Collaborative Filtering Implementation
Here, we'll implement a basic collaborative filtering model using gradient descent to predict user ratings for movies.
Step 1: Data Setup
First, we need to set up our data, including user ratings and an indicator matrix showing which movies have been rated by which users.
import numpy as np
# Number of users and movies
n_u = 4
n_m = 5
# User ratings matrix (0 if not rated)
ratings = np.array([
[5, 4, 0, 0, 3],
[0, 0, 4, 0, 4],
[0, 0, 5, 3, 3],
[3, 4, 0, 0, 5]
])
# Indicator matrix r(i, j) = 1 if rated, 0 otherwise
R = (ratings != 0).astype(int)
Step 2: Feature and Parameter Initialization
We initialize random feature vectors for movies and parameter vectors for users.
# Initialize random movie feature vectors (3 features per movie)
X = np.random.rand(n_m, 3)
# Initialize random user parameter vectors (3 parameters per user)
Theta = np.random.rand(n_u, 3)
Step 3: Collaborative Filtering Cost Function
We define the cost function for collaborative filtering, including regularization.
def collaborative_filtering_cost(X, Theta, ratings, R, lambda_=0.1):
predictions = X.dot(Theta.T)
error = (predictions - ratings) * R
cost = 0.5 * np.sum(error ** 2)
# Regularization
cost += (lambda_ / 2) * (np.sum(Theta ** 2) + np.sum(X ** 2))
return cost
cost = collaborative_filtering_cost(X, Theta, ratings, R)

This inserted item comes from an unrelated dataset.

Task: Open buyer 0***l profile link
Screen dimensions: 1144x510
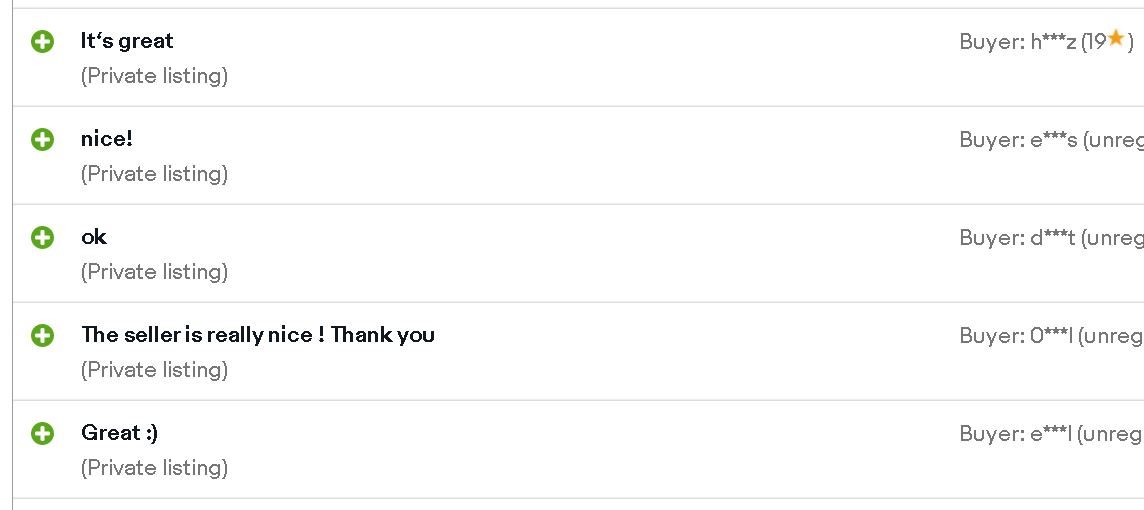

print(f'Initial cost: {cost}')
Step 4: Gradient Descent for Optimization
We implement gradient descent to optimize the feature and parameter vectors.
def collaborative_filtering_gradient(X, Theta, ratings, R, alpha=0.01, lambda_=0.1, iterations=1000):
for _ in range(iterations):
predictions = X.dot(Theta.T)
error = (predictions - ratings) * R
X_grad = error.dot(Theta) + lambda_ * X
Theta_grad = error.T.dot(X) + lambda_ * Theta
X -= alpha * X_grad
Theta -= alpha * Theta_grad
if _ % 100 == 0:
cost = collaborative_filtering_cost(X, Theta, ratings, R, lambda_)
print(f'Iteration {_}: cost = {cost}')
return X, Theta
X, Theta = collaborative_filtering_gradient(X, Theta, ratings, R)
Step 5: Prediction
Finally, we use the optimized feature and parameter vectors to predict ratings for all users and movies.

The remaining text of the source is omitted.